Daniel Gilbert

Personal information
- Born: February 26, 1983 (age 43) Detroit, Michigan, U.S.
- Listed height: 6 ft 6 in (1.98 m)
- Listed weight: 220 lb (100 kg)

Career information
- High school: Cass Technical (Detroit, Michigan)
- College: Buffalo (2001–2005)
- NBA draft: 2005: undrafted
- Playing career: 2005–2012
- Position: Guard

Career history
- 2005–2006: FC Schalke 04
- 2006–2008: Guildford Heat
- 2008–2009: Boulazac Dordogne
- 2009–2011: Worcester Wolves
- 2011–2012: Montevideo

Career highlights
- BBL champion (2008); BBL Cup champion (2007);

= Daniel Gilbert (basketball) =

American basketball player (born 1983)

Daniel Gilbert (born February 28, 1983) is an American former professional basketball player. Standing at 6 ft 6 in (1.98 m), he played professionally in four different countries.

Born in Detroit, Michigan, on February 28, 1983, Gilbert attended the University at Buffalo, and in his senior year was part of the memorable Buffalo Bulls team that, led by fellow guard Turner Battle, went on an improbable run to the Mid-American Conference Championship, beating Western Michigan in the semi-finals at the Gund Arena in Cleveland.

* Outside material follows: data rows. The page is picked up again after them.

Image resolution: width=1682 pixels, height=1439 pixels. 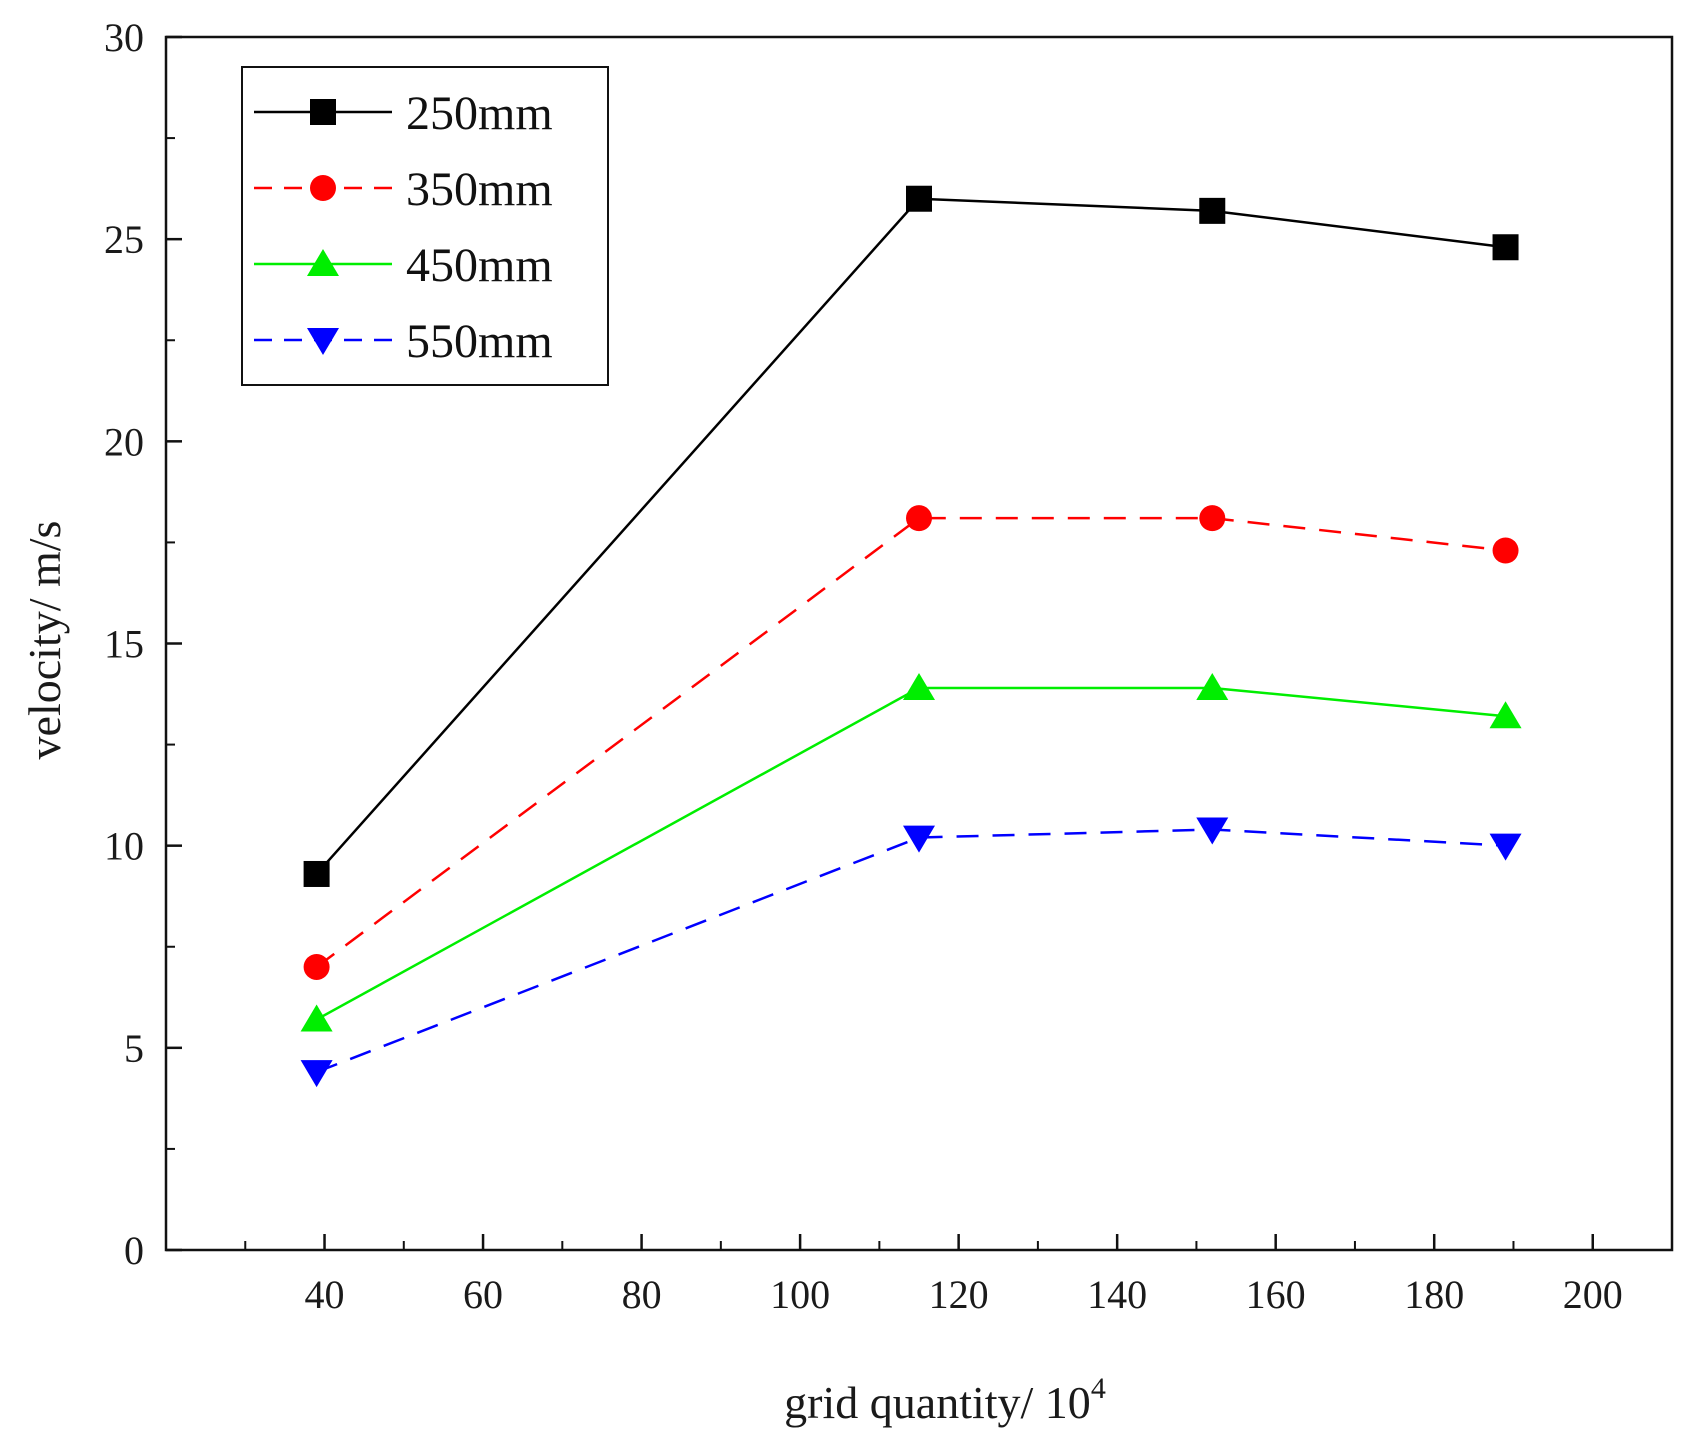 What do you see at coordinates (134, 1048) in the screenshot?
I see `y-tick-label: 5` at bounding box center [134, 1048].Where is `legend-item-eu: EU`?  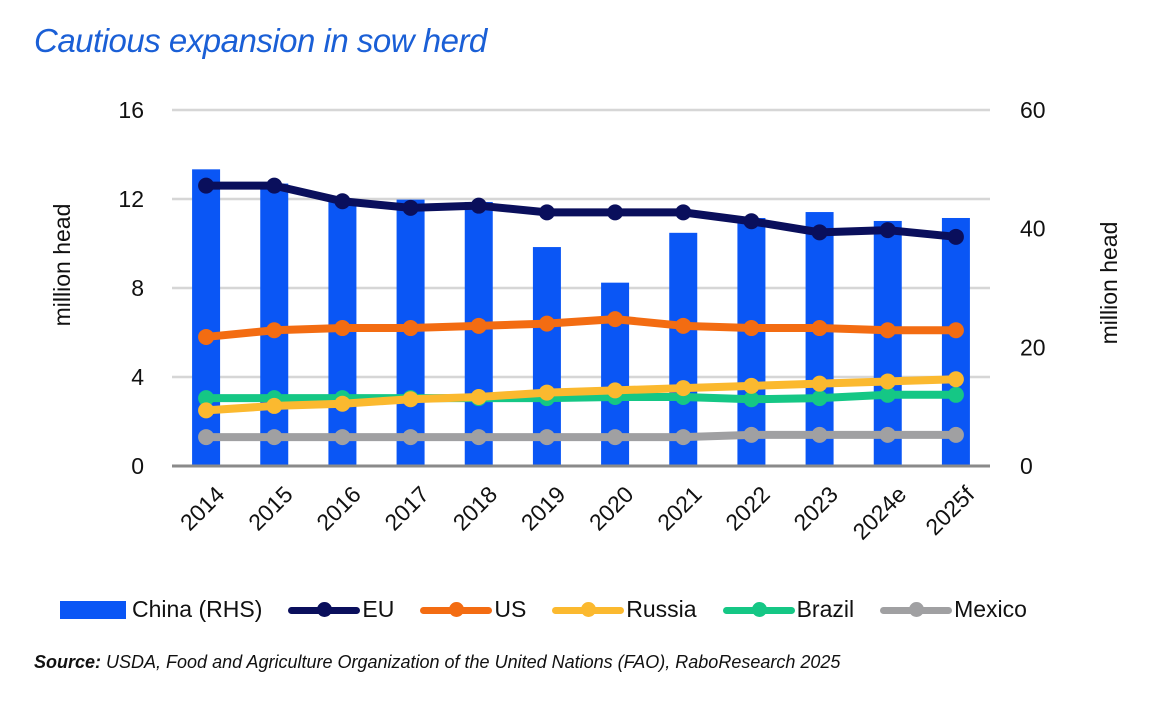 legend-item-eu: EU is located at coordinates (341, 610). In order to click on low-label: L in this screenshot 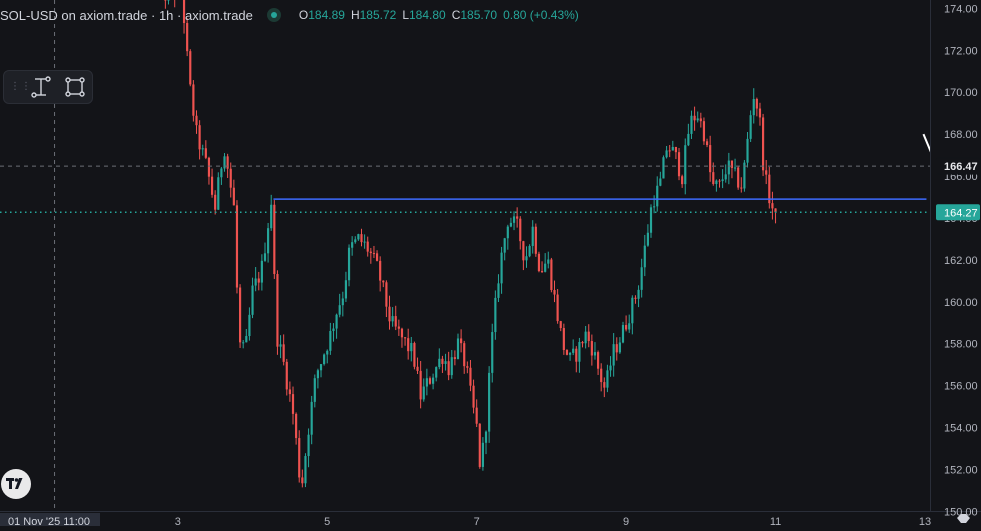, I will do `click(406, 15)`. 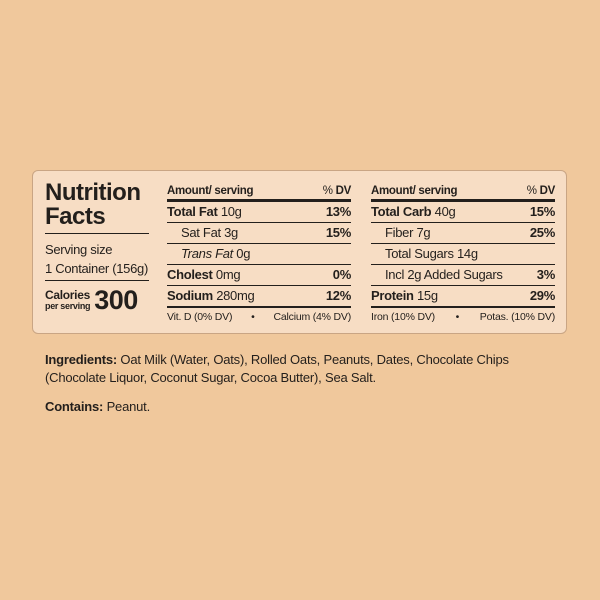 What do you see at coordinates (259, 212) in the screenshot?
I see `nutrient-row: Total Fat 10g 13%` at bounding box center [259, 212].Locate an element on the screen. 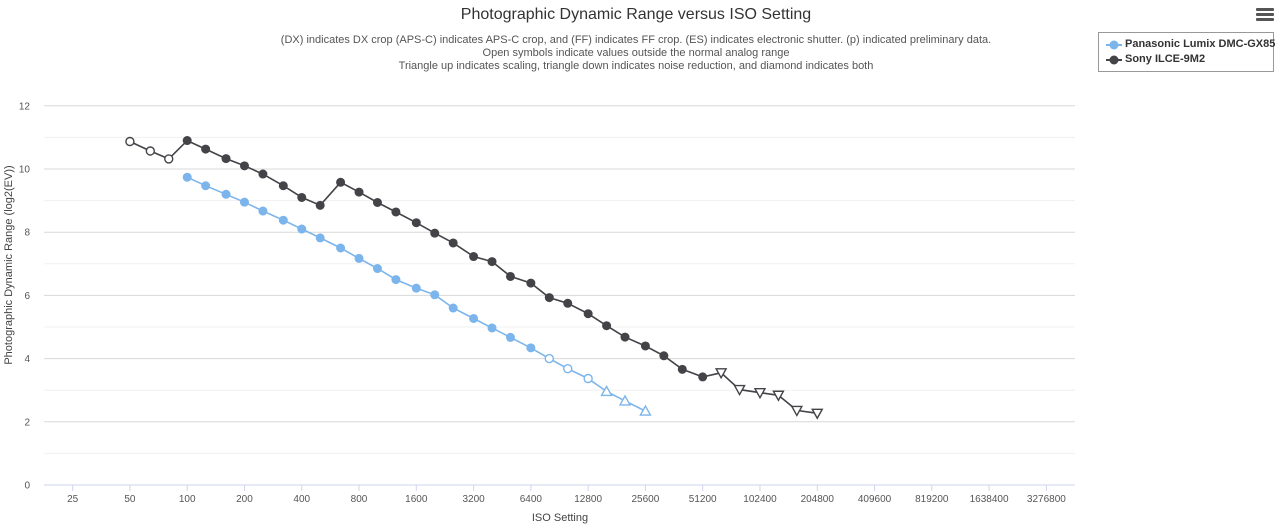 This screenshot has width=1280, height=529. x-tick-label: 100 is located at coordinates (188, 500). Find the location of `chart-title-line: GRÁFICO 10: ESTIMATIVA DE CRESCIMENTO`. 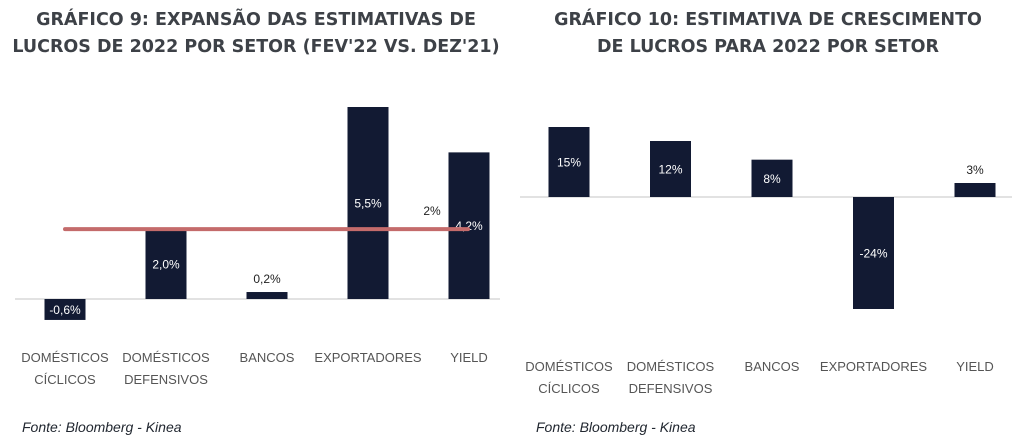

chart-title-line: GRÁFICO 10: ESTIMATIVA DE CRESCIMENTO is located at coordinates (768, 20).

In the MAC final, the Bulls lost in overtime to Ohio University on a tip-in by Leon Williams with 0.5 seconds remaining, thus, the Bulls failed to clinch the automatic bid to the 2005 NCAA Men's Division I Basketball Tournament.

Gilbert, considered to be one of the best defenders to ever don a Bulls' jersey, averaged 7.6 points, 3.9 rebounds and 1.8 steals his senior season while also setting the school record for games played in a career (118).

Upon graduating in 2005, he went on to sign a professional contract with German second division team FC Schalke. When interviewed after his signing, Gilbert said "I am excited about the opportunity to play professionally, I knew that I would play overseas some day, I am just surprised that it happened so fast." In his one season in Germany, Gilbert averaged 18 points per game, while recording his season-high 33 points in a 92–79 home victory over Rhöndorf.

For the 2006–07 season, Gilbert made the move to England, where he signed for Paul James's Guildford Heat side, who were only in their second year of existence. A major coup for the side, Gilbert became a pivotal player in leading the club to its first ever BBL title. He averaged an impressive 16.9 points in 33.9 minutes per game.

He returned for a second season to lead the Heat into the ULEB Cup, the club's debut in European competition. He aided the team to their first trophy of the season, picking up the BBL Cup Winners' Cup after defeating Plymouth Raiders. In 2008, he signed for French team Boulazac Basket Dordogne but after one year returned to Britain to play under Coach James once again for the Worcester Wolves.